Background Isoform 2 of the tight junction protein claudin-18 (CLDN18.2) is a potential target of gastric cancer treatment. A treatment targeting CLDN18.2 has shown promising results in gastric cancer. We investigated the clinical significance of CLDN18.2 and other cell-adherens junction molecules (Rho GTPase-activating protein [RhoGAP] and E-cadherin) in metastatic diffuse-type gastric cancer (mDGC).Methods We evaluated CLDN18.2, RhoGAP, and E-cadherin expression by performing two-plex immunofluorescence and quantitative data analysis of H-scores of 77 consecutive mDGC patients who received first-line, platinum-based chemotherapy between March 2015 and February 2017.Results CLDN18.2 and E-cadherin expression was significantly reduced in patients with peritoneal metastasis (PM) compared with those without PM at the time of diagnosis (P=0.010 and 0.013, respectively), while it was significantly higher in patients who never exhibited PM from diagnosis to death than in those who did (p=0.001 and 0.003, respectively).

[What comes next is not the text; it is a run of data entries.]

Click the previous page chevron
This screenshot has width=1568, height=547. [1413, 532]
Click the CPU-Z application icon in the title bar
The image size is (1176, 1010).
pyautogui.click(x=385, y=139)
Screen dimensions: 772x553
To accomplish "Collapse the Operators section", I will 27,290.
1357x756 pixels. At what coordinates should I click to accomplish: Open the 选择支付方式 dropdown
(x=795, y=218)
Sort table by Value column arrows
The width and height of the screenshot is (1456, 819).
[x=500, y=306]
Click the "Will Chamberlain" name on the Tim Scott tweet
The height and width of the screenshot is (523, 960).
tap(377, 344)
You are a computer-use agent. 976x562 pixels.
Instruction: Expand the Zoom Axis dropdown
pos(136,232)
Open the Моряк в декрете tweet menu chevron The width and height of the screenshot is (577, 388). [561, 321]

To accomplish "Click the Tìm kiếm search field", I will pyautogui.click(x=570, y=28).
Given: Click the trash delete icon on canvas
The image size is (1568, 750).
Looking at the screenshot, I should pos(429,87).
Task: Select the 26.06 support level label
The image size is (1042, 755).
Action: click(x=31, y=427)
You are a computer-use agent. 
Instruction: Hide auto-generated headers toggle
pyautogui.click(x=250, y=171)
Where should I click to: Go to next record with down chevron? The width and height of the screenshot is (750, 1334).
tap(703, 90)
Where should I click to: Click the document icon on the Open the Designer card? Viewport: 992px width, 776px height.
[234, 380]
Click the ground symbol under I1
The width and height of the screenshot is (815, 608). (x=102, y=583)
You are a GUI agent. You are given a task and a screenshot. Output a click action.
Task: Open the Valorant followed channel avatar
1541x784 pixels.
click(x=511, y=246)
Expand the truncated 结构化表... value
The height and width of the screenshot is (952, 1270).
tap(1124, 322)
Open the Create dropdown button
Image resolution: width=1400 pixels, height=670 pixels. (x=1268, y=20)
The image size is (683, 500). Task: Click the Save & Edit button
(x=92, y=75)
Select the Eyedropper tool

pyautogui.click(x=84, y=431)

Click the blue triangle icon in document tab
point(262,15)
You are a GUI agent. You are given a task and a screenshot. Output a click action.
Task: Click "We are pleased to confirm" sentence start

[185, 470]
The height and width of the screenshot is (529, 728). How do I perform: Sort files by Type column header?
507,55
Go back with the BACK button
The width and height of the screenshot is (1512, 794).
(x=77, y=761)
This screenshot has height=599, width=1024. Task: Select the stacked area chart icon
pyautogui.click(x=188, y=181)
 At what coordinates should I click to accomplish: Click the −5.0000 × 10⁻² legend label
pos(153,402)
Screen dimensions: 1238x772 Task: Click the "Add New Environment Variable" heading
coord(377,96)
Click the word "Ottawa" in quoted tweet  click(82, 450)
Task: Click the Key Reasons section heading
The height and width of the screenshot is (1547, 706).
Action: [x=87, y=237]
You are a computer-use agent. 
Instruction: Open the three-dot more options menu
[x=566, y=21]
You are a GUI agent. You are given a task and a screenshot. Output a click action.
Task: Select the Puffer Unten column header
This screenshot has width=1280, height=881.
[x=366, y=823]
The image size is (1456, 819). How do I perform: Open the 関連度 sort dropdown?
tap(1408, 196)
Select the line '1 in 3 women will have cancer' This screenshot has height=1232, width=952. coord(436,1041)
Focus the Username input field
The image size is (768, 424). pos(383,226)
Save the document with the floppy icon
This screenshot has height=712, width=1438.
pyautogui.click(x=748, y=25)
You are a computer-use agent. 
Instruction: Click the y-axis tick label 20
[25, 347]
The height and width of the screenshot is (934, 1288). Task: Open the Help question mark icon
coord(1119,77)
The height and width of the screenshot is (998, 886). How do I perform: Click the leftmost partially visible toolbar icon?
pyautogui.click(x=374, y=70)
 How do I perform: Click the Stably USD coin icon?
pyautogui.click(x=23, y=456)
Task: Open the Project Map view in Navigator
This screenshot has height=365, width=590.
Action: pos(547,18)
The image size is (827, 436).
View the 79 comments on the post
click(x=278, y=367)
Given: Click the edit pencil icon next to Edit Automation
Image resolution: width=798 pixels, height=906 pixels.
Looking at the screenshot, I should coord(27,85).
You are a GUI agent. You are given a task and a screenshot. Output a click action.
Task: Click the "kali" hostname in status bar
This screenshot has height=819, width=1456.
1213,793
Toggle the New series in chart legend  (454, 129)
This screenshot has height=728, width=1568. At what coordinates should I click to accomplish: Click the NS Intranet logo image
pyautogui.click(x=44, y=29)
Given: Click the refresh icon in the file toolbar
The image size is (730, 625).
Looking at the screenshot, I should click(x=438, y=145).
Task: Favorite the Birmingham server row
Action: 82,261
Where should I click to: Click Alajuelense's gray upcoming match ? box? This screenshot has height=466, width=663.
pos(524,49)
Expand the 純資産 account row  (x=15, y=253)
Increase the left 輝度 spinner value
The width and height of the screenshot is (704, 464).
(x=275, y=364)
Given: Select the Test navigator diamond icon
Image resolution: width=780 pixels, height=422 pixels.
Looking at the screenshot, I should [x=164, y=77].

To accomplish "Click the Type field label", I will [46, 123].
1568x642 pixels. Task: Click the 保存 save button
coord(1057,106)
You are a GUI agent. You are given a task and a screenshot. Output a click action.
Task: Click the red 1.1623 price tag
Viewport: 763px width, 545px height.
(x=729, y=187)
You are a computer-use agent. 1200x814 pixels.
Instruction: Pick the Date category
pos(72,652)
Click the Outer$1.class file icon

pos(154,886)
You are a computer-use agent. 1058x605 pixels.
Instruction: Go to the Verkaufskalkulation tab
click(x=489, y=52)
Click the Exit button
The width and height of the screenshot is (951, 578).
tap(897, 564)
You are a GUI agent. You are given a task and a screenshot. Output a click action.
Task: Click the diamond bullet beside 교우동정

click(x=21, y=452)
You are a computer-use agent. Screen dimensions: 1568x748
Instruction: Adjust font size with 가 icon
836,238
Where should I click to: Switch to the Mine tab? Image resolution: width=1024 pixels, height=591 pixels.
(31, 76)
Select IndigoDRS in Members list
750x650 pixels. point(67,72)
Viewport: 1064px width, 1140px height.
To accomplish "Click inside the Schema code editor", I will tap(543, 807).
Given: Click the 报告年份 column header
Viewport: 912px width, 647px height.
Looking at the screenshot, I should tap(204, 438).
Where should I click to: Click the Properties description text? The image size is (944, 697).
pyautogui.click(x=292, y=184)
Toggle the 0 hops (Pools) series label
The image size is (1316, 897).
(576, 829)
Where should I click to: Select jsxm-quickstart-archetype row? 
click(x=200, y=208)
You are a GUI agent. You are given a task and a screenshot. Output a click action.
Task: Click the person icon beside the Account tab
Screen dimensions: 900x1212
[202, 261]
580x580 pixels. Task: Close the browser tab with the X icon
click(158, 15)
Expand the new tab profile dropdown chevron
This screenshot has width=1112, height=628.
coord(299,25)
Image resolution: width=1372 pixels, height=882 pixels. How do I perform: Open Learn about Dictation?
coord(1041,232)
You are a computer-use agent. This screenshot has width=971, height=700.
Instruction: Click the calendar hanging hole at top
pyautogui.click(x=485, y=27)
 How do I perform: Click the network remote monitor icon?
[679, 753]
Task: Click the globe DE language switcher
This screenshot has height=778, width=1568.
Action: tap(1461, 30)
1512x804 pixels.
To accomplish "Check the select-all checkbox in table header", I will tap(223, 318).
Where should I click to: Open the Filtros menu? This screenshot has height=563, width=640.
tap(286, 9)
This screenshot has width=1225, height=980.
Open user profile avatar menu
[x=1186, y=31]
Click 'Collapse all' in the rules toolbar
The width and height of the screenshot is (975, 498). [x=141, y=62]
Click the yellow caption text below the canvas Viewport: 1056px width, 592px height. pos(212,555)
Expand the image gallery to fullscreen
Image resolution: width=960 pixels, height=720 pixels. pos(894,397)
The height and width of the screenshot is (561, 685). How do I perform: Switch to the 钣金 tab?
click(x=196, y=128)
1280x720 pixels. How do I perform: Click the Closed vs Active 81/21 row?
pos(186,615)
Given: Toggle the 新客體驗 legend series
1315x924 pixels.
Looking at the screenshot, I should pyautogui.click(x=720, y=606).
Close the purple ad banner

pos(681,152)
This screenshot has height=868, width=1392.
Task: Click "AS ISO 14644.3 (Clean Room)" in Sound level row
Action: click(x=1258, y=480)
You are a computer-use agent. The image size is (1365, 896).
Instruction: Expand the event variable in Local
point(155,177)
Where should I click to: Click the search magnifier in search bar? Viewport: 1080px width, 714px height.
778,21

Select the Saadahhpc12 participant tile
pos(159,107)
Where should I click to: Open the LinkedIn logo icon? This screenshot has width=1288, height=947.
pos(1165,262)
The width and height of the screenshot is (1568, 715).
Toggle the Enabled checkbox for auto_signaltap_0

Meanwhile, CLDN18.2 and E-cadherin were expressed at significantly higher levels in patients with bone metastasis than in those without it (p=0.010 and 0.001, respectively). We identified a positive correlation between the expression of CLDN18.2 and E-cadherin (p < 0.001), RhoGAP and CLDN18.2 (p=0.004), and RhoGAP and E-cadherin (p=0.001). CDLN18.2, RhoGAP, and E-cadherin expression was not associated with chemotherapy response and survival.Conclusions CLDN18.2 expression was reduced in PM but significantly intact in bone metastasis. Furthermore, a positive correlation was identified between the expression of CLDN18.2 and other adherens junction molecules, which has clinical implications for mDGC and PM pathogenesis.